However analysing those sequences can take large amounts of compute time and power, so the analysis results need a different policy as they definitely need protection.
Flash to the rescue
Could enterprise Flash reduce the physical risks associated with storage consolidation or will it make them worse?
Certainly it can help with the issue of data bandwidth, especially in areas such as high-performance computing and on parallel file systems where data must be aligned onto the disk stripes.
Don't assume, though, that it will be vastly more reliable. Yes, of course Flash has no moving parts, whereas the engineering inside a hard drive has been likened to flying a Jumbo jet a few feet off the ground.
But while Flash is still evolving, disk drive technology is now a mature 50 years old. It is pretty well understood and remarkably reliable, with drives having maybe a million hours mean time between failures.
There is also the fact that until quite recently enterprise Flash was usable only for a certain subset of application needs because it did not have the remote replication or clustering capabilities that equivalent disk arrays have had for some time.
That is changing, though, as enterprise Flash developers led by Violin Memory integrate these data services.
“People don't trust arrays, even high-availability ones. They want synchronous mirrored copies on separate assets for specific applications,” says Willson.
He adds that until recently this limited Flash to applications that needed performance so much that the customer was willing to put up with – or build around – the potential risks.
“The next wave of Flash users wants those flash performance benefits but with the availability they have been used to, so we need replication to open up the market to Flash,” he says.
Inspired by the cloud
As storage systems grow bigger, two other emerging areas of IT are experiencing some of the same challenges and could be sources of useful ideas: the cloud and big data.
“DataDirect Networks has been in very high-performance block storage, running over 1TBps into simple parallel files systems, for years,” says Vildibill.
“Then we extended our portfolio to the cloud, which implies geographical distribution and forced us to think about geographically distributed error correction too.
“Now we are realising that many of the methods we use in block arrays and in the cloud are coming together and our engineering teams are learning from each other. As arrays get bigger it's almost like continents within the box. It’s distributed data within the box.”
“As size gets so huge, physics come into play, especially at the network level,” adds Markus Pleier, vice-chairman of the Storage Network Industry Association Europe and chief technical officer at EMC EMEA.
“For example, moving a terabyte over a SAN is OK, but moving hundreds of petabytes is another question. Then it becomes a continuous migration.
“New technologies are coming up where we store vast amounts of data that is neither structured nor unstructured, and where our traditional technologies will no longer be enough.

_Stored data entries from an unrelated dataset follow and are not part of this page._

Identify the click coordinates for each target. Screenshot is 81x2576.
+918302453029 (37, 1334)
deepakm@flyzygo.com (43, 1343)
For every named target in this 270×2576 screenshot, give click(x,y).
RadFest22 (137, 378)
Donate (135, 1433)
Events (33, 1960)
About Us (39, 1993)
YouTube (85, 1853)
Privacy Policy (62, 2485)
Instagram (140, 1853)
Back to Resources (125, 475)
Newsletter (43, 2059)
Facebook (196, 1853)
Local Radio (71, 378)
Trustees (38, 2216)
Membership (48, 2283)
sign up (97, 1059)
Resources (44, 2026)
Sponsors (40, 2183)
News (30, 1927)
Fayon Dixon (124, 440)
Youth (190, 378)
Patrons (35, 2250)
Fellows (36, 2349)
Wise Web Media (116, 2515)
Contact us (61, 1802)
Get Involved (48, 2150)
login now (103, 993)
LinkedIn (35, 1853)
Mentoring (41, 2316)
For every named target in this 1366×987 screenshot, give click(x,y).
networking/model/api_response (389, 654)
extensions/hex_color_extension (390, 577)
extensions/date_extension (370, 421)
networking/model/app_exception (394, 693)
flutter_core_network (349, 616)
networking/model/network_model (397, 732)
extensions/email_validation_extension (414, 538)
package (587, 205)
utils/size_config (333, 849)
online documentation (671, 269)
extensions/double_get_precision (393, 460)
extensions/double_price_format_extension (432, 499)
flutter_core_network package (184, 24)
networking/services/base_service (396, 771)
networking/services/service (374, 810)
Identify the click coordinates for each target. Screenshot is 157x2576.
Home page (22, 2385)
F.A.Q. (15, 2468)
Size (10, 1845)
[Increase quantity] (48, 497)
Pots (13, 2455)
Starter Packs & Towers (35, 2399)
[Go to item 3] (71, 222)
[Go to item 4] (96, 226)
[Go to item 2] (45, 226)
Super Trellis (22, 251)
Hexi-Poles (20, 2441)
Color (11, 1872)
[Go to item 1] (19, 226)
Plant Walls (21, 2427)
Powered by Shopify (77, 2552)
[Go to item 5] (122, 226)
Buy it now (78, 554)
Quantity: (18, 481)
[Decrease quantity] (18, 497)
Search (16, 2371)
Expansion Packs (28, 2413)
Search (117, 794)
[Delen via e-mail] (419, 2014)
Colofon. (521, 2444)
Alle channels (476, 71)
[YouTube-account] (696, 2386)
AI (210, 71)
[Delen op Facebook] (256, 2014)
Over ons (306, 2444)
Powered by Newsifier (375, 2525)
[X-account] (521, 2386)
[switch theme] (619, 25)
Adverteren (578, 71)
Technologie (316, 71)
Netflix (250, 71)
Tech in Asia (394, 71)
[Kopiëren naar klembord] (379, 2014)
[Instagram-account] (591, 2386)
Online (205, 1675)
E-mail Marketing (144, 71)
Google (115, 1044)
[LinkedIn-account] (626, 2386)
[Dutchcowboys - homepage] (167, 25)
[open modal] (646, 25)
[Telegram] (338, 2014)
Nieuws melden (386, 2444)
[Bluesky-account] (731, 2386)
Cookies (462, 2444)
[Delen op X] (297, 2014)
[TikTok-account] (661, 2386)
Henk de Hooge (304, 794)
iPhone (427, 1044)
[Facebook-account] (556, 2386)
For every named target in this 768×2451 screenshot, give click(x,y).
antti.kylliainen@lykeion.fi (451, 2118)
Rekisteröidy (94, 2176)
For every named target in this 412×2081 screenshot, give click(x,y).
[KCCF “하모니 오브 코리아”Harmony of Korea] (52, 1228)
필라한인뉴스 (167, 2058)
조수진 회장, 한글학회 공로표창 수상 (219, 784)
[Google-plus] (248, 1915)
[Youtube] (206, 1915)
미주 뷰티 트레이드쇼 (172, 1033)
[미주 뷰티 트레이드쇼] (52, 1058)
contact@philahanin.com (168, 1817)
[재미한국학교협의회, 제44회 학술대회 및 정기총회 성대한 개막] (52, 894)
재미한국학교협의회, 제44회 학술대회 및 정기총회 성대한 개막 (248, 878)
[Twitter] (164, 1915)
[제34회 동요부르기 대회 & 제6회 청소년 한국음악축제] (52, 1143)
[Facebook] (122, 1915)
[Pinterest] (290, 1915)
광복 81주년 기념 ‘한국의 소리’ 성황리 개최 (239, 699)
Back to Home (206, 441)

For example, object storage is totally distinct from the underlying physics.
Free to roam
“If you have cloud storage, a query can be answered by 15 different services if necessary. There is no longer a physical infrastructure behind it, and from an application point of view it's no longer interesting to see how the physics work.”
This is particularly evident with the likes of Ceph, adds Reichart. This open-source distributed object store automatically distributes replicas of data across many disks and storage nodes. It gives cloud and other service providers a way to make storage more reliable and fault tolerant without the usual vendor lock-in.
“These new software-defined approaches bring high availability by design, without the pitfalls and cost of vendor-specific HA,” he says.
“Ceph-based appliances could offer an alternative to today's RAID systems in environments that need extreme scalability. Here we could have no RAID, just replicated data, distributed within the system.” ®